Look through the records below and collect all lines that hold the string "computer".

Segment Start: Records shown

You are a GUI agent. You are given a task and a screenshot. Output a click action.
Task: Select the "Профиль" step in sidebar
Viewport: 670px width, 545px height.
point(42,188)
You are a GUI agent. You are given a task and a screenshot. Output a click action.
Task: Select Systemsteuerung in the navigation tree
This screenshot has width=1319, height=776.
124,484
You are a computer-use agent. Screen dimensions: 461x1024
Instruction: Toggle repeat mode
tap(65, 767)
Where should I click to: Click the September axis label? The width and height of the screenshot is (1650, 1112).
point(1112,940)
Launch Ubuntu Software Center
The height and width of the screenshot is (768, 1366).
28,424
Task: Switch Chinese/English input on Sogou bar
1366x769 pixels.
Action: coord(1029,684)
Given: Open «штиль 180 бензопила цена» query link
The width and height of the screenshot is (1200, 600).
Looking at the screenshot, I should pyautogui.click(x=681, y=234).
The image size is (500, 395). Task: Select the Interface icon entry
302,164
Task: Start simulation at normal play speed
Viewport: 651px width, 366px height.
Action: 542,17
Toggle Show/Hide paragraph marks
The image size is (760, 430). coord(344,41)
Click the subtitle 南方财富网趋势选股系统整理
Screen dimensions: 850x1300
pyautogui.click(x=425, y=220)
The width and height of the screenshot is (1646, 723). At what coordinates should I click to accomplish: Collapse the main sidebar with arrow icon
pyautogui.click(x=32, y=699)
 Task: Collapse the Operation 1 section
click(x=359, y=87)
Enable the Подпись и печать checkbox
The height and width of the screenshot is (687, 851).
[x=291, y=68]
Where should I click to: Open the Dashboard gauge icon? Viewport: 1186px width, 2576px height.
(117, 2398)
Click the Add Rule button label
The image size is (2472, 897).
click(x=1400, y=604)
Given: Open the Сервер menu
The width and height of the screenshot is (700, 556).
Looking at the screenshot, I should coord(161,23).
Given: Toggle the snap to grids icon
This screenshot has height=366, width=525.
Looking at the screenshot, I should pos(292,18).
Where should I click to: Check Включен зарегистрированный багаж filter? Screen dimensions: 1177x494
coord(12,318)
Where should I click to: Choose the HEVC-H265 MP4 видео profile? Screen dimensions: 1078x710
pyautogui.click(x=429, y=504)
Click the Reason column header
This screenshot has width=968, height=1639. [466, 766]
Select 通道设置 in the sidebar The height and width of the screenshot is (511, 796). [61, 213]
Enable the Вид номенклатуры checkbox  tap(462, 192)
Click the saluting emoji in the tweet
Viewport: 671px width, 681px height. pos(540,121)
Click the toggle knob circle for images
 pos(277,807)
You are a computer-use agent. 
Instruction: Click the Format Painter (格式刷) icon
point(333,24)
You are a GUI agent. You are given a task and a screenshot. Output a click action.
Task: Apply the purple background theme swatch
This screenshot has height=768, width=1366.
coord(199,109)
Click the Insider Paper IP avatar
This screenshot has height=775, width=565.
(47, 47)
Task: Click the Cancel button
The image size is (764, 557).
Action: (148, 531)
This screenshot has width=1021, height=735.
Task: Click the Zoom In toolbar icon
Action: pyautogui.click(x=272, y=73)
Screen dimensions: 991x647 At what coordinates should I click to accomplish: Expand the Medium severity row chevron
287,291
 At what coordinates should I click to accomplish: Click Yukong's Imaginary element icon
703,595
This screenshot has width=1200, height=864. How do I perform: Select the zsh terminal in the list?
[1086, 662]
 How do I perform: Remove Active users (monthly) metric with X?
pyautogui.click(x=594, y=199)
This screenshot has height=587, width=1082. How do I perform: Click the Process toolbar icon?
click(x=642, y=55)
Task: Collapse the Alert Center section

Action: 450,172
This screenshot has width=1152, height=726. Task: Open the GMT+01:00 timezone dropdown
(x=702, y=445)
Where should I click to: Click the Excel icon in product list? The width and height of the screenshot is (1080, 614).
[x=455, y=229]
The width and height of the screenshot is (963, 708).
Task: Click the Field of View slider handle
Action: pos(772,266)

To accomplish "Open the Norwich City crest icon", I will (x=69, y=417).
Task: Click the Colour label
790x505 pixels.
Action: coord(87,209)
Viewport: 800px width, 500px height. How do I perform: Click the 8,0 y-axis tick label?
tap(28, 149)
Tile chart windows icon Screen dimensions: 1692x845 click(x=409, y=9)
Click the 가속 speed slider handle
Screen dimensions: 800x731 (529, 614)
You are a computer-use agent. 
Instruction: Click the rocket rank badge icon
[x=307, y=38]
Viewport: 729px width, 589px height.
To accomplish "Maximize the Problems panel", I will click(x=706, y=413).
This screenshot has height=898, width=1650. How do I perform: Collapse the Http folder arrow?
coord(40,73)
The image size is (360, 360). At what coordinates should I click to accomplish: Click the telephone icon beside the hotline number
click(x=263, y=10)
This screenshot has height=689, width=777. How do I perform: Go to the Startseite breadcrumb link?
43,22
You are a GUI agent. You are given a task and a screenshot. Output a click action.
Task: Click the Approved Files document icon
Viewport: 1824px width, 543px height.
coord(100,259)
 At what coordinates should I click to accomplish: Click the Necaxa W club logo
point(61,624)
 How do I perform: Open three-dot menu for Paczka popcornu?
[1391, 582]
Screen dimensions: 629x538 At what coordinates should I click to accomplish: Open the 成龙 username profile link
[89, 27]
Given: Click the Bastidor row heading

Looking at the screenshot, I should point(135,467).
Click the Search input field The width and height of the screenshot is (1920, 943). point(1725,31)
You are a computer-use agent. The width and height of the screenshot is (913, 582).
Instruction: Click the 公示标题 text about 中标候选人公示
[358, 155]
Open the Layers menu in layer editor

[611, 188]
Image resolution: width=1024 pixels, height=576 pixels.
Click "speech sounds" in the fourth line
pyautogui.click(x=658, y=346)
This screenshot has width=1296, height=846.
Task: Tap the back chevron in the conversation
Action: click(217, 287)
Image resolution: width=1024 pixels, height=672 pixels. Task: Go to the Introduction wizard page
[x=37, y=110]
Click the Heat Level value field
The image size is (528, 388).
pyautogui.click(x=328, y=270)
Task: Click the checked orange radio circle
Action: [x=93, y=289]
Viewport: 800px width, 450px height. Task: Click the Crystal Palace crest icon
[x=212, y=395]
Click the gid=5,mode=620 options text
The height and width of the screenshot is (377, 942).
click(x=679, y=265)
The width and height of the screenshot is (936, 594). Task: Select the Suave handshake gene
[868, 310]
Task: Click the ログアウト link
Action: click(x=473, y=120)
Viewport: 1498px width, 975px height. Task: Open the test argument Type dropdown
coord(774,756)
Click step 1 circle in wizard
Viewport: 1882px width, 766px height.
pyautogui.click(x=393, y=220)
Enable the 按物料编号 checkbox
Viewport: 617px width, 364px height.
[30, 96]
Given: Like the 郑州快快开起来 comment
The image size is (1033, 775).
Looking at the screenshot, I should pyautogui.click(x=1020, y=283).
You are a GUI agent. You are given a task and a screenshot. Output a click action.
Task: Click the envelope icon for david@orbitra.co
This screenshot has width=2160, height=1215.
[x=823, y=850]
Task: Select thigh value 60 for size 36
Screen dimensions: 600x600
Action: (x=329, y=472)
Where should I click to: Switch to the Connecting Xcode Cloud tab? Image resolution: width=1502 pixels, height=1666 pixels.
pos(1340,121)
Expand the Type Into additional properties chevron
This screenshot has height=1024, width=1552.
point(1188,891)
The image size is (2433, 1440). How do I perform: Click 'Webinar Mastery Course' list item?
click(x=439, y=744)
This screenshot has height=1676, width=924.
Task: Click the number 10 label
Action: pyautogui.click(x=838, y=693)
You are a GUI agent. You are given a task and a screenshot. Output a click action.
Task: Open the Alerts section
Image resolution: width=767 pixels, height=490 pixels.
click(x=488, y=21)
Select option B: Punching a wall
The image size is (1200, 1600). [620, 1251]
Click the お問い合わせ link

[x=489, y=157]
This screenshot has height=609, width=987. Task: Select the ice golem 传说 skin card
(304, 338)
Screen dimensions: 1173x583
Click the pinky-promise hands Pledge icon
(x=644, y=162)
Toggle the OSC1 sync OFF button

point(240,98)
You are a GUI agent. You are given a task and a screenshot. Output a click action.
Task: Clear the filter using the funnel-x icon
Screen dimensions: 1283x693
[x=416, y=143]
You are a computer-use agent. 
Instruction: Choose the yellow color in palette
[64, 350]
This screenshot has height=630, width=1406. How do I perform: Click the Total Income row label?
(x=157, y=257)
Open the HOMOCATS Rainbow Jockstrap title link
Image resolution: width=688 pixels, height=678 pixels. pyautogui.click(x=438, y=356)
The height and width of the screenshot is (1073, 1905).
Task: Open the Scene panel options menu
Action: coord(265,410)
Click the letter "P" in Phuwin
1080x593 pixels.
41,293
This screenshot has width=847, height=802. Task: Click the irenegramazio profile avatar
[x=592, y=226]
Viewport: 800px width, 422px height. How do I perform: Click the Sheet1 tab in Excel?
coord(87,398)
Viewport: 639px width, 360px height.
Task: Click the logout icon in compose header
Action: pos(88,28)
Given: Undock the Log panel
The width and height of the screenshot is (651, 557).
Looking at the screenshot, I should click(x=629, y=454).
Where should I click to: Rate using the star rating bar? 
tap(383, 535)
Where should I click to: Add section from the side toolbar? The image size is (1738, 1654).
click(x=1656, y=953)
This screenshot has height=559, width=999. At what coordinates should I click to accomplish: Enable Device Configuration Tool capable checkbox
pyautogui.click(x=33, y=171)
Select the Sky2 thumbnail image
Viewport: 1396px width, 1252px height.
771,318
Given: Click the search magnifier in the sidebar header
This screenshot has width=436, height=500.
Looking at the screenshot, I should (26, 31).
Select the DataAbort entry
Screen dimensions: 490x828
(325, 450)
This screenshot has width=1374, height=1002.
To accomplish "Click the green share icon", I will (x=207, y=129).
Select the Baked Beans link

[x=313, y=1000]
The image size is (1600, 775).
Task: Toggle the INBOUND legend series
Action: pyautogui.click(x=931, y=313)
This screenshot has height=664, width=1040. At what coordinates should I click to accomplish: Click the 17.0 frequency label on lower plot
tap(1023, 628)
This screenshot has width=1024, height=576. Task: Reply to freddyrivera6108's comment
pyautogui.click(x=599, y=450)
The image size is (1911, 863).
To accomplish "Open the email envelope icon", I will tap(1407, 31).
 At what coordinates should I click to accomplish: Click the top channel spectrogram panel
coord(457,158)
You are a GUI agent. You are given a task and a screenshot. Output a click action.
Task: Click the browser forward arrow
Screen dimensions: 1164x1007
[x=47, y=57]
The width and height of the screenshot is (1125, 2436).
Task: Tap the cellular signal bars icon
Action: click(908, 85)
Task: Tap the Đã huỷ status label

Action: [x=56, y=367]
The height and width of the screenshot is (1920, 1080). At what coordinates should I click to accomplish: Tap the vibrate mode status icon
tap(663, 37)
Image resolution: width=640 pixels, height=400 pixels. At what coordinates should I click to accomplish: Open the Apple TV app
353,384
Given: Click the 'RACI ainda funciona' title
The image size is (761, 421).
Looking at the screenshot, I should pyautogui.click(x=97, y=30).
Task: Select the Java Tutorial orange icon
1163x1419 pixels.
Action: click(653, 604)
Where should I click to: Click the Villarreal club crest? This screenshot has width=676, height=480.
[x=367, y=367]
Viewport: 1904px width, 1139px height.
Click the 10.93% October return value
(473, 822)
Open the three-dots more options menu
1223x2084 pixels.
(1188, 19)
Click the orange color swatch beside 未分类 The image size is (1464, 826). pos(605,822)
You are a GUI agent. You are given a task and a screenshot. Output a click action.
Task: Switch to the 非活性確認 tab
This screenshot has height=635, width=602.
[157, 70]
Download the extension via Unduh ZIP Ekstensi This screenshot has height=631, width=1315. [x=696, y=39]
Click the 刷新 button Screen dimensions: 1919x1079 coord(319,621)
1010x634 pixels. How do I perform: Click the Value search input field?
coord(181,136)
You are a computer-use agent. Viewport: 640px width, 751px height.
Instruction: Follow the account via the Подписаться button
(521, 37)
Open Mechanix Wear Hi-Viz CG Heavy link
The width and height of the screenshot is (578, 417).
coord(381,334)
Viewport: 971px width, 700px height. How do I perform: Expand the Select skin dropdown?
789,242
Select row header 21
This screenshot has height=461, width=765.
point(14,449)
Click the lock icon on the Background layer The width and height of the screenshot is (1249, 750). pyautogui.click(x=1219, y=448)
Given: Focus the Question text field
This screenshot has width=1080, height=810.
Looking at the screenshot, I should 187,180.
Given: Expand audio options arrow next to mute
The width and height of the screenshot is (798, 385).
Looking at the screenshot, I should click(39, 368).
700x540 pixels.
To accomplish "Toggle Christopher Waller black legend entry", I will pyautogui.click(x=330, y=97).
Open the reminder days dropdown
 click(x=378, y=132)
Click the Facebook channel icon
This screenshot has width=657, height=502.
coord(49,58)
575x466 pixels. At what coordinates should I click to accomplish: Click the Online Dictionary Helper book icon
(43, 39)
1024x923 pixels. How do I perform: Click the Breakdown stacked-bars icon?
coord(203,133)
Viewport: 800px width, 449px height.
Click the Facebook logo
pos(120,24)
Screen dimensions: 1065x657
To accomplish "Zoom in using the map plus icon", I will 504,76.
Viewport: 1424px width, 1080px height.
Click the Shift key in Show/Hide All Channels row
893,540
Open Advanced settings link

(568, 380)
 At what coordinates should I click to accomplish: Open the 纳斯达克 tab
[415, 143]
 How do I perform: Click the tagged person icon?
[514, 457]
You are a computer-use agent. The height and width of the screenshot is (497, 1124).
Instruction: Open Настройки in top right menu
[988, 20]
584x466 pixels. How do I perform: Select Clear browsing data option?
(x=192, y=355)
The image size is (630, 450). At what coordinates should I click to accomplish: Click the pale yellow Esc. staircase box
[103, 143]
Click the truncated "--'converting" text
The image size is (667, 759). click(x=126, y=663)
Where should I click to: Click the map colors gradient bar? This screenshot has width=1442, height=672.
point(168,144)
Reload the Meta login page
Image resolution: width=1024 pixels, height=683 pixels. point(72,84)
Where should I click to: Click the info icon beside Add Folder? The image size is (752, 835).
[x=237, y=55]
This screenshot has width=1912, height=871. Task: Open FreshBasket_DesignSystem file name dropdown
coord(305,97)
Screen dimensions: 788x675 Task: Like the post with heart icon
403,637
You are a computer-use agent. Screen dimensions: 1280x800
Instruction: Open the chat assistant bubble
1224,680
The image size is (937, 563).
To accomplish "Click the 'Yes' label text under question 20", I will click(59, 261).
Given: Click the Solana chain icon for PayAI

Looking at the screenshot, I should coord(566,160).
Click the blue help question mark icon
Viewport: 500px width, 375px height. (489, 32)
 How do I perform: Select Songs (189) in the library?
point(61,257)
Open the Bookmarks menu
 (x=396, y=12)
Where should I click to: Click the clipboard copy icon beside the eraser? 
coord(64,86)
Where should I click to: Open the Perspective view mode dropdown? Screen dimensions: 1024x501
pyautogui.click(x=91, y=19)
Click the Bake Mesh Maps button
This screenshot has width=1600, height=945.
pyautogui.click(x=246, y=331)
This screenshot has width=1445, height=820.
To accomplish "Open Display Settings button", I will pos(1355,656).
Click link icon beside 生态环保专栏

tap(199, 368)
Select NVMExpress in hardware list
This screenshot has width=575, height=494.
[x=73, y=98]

Segment End: Records shown

### Exercise response
You are a computer-use agent. Screen dimensions: 461x1024
You are a computer-use agent. 
You are a computer-use agent. 
You are a computer-use agent. The width and height of the screenshot is (913, 582).
You are a computer-use agent. 
You are a computer-use agent. Viewport: 640px width, 751px height.
You are a computer-use agent. The height and width of the screenshot is (497, 1124).
You are a computer-use agent. Screen dimensions: 1280x800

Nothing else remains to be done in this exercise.